The alternative complement pathway (AP) plays a key role in IgAN pathogenesis and there is an unmet need for targeted disease-modifying treatments. In IgAN, the AP is often activated in urine but not in plasma, indicating renal complement activity. Iptacopan binds to Factor B and specifically inhibits the AP. In a Phase 2 study, iptacopan decreased plasma Bb and Wieslab activity, and urinary sC5b-9 decreased to almost healthy volunteer range. The APPLAUSE-IgAN trial is evaluating iptacopan vs placebo on top of optimized stable supportive therapy. In the pre-specified interim analysis (IA), iptacopan was superior to placebo in reducing proteinuria at Month 9 relative to baseline (24h urine protein-creatinine ratio reduction 38.3%; P<0.0001). Here, we present complement biomarker exploratory results from the IA.

Methods:

APPLAUSE-IgAN (NCT04578834), a Phase 3, randomized, double-blind, placebo-controlled trial, enrolled adults with biopsy-confirmed IgAN with proteinuria ≥1 g/g despite stable supportive therapy.
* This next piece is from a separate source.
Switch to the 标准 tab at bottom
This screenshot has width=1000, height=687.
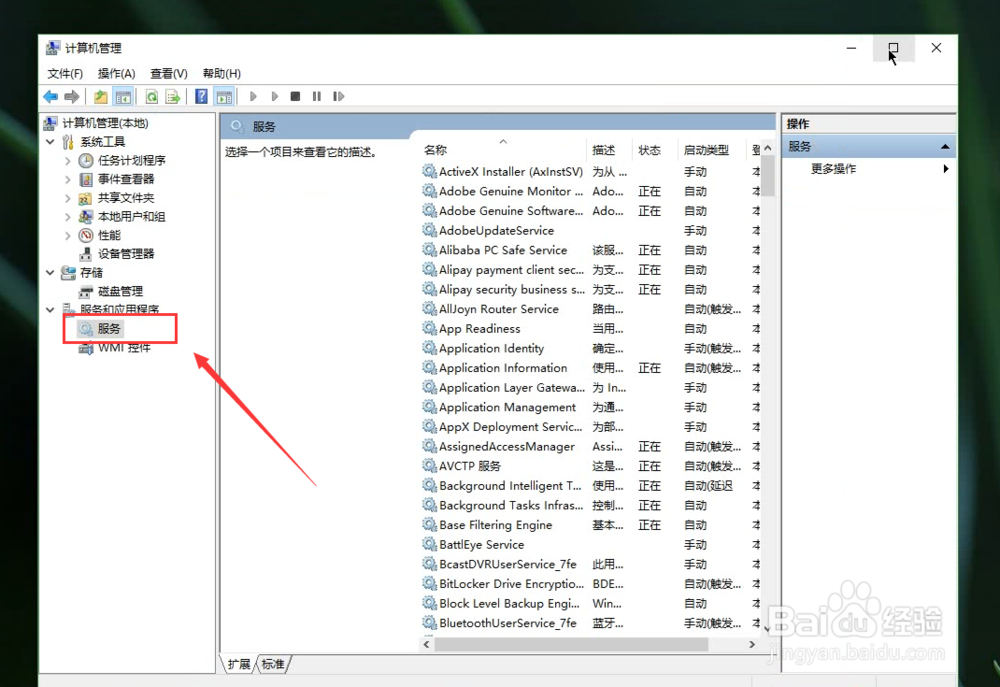pos(273,663)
Patients were randomized 1:1 to iptacopan 200 mg or placebo twice daily for 24 months while remaining on supportive therapy. IA was performed when 250 patients reached Month 9 or discontinued the study. Change from baseline in biomarkers of complement activity was assessed: C3 and C4 in all patients; Bb, sC5b-9, and Wieslab were only assessed in a subset of patients.

Results:

Iptacopan selectively inhibited the AP, with reductions in serum Wieslab activity, plasma Bb and sC5b-9, and increases in serum C3, while serum C4 was unchanged (Figure). Median decrease in urinary sC5b-9 was 97.6% (IQR 86.1-99.2) in the iptacopan arm; the Month 9 value was within the range observed in healthy individuals.

Conclusions:

Iptacopan inhibited systemic and intrarenal activation of the AP in patients with IgAN at Month 9, supported by reductions in serum Wieslab, plasma Bb and sC5b-9, and urinary sC5b-9.
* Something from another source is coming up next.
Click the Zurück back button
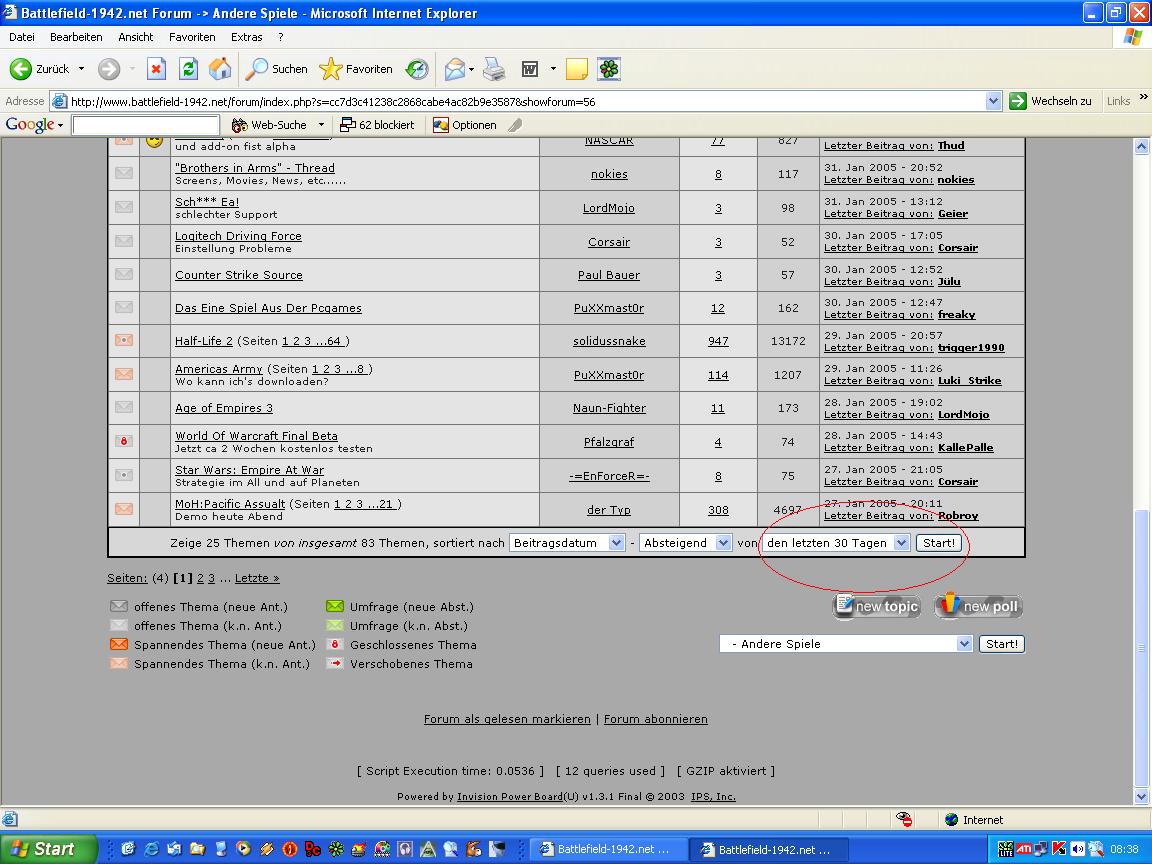This screenshot has width=1152, height=864. click(x=40, y=69)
This abstract was also submitted for the ASN Kidney Week, 23–27 October 2024, San Diego, CA, USA.

I have potential conflict of interest to disclose.
Dana V. Rizk reports grants (paid to institution) from Reata Pharmaceuticals, Otsuka Pharmaceuticals, Chinook Pharmaceuticals, LaRoche, Vera Therapeutics, and Vertex Pharmaceuticals, consulting fees from Vera Therapeutics, consulting fees for steering committee participation from Novartis, Otsuka Pharmaceuticals, Chinook Pharmaceuticals, and LaRoche, payments for educational events from Calliditas Therapeutics and Travere Therapeutics, payments for advisory boards or Alpine Immune Sciences, GSK, Biocryst, and Argenx, and support for attending meetings and/or travel from Otsuka Pharmaceuticals.

I did not use generative AI and AI-assisted technologies in the writing process.